**Goal of the exercise:** Pictures stay out; everything else in the entries below is to be duplicated exactly.

**Extracted entries:**
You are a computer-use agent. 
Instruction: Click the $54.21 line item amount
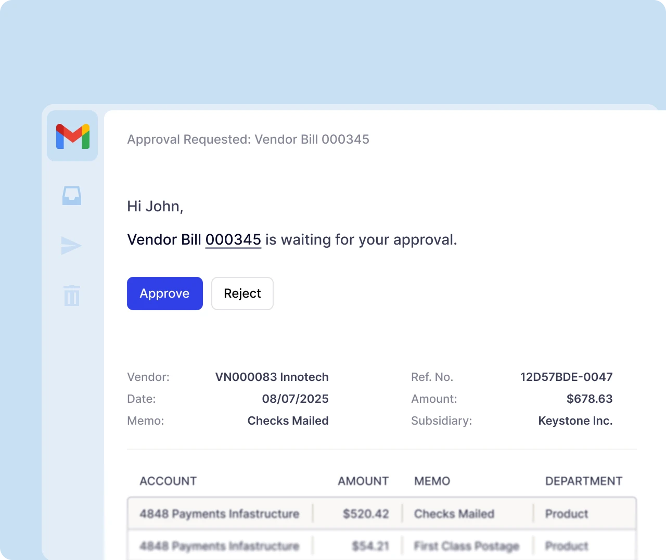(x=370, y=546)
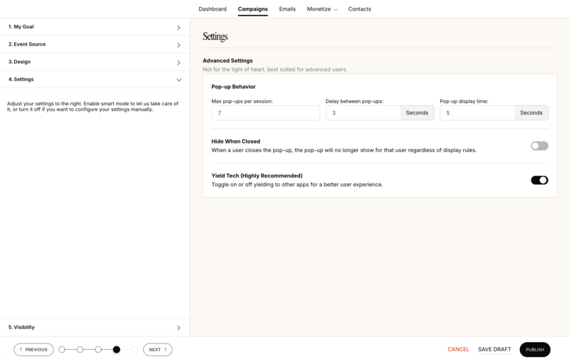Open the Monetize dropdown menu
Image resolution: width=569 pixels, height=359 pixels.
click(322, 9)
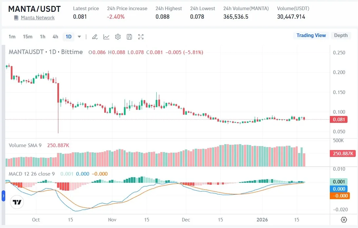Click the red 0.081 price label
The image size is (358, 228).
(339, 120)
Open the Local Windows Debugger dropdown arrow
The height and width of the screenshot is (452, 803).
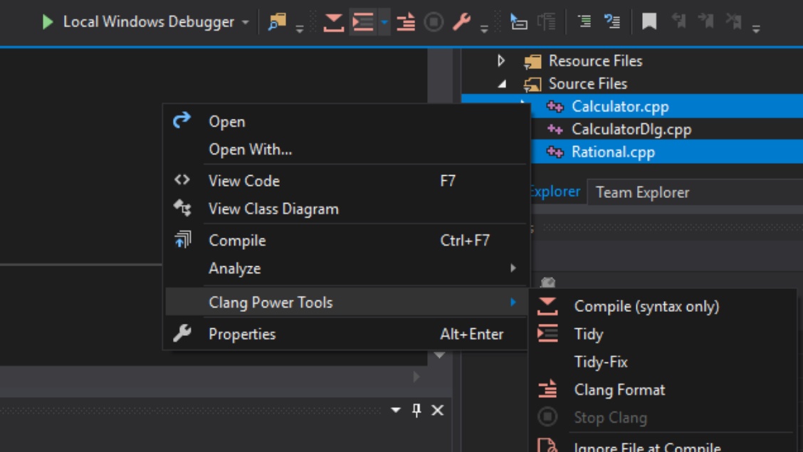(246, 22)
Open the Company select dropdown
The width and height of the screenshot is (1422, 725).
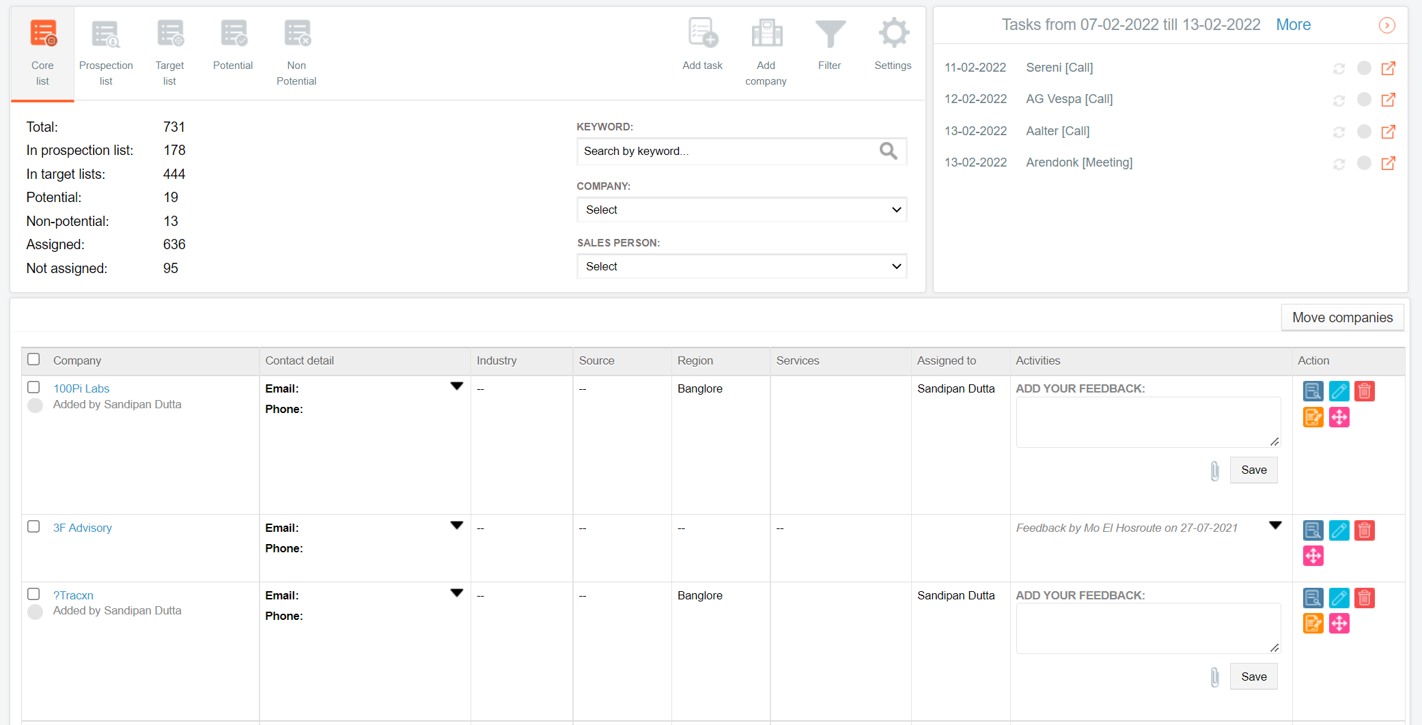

**Written answer:**
You are a computer-use agent. 
Instruction: Click the $54.21 line item amount
(x=370, y=546)
Open the Monetize dropdown menu
Image resolution: width=569 pixels, height=359 pixels.
click(322, 9)
Click the red 0.081 price label
The image size is (358, 228).
(339, 120)
Open the Local Windows Debugger dropdown arrow
The height and width of the screenshot is (452, 803).
(246, 22)
Open the Company select dropdown
The width and height of the screenshot is (1422, 725).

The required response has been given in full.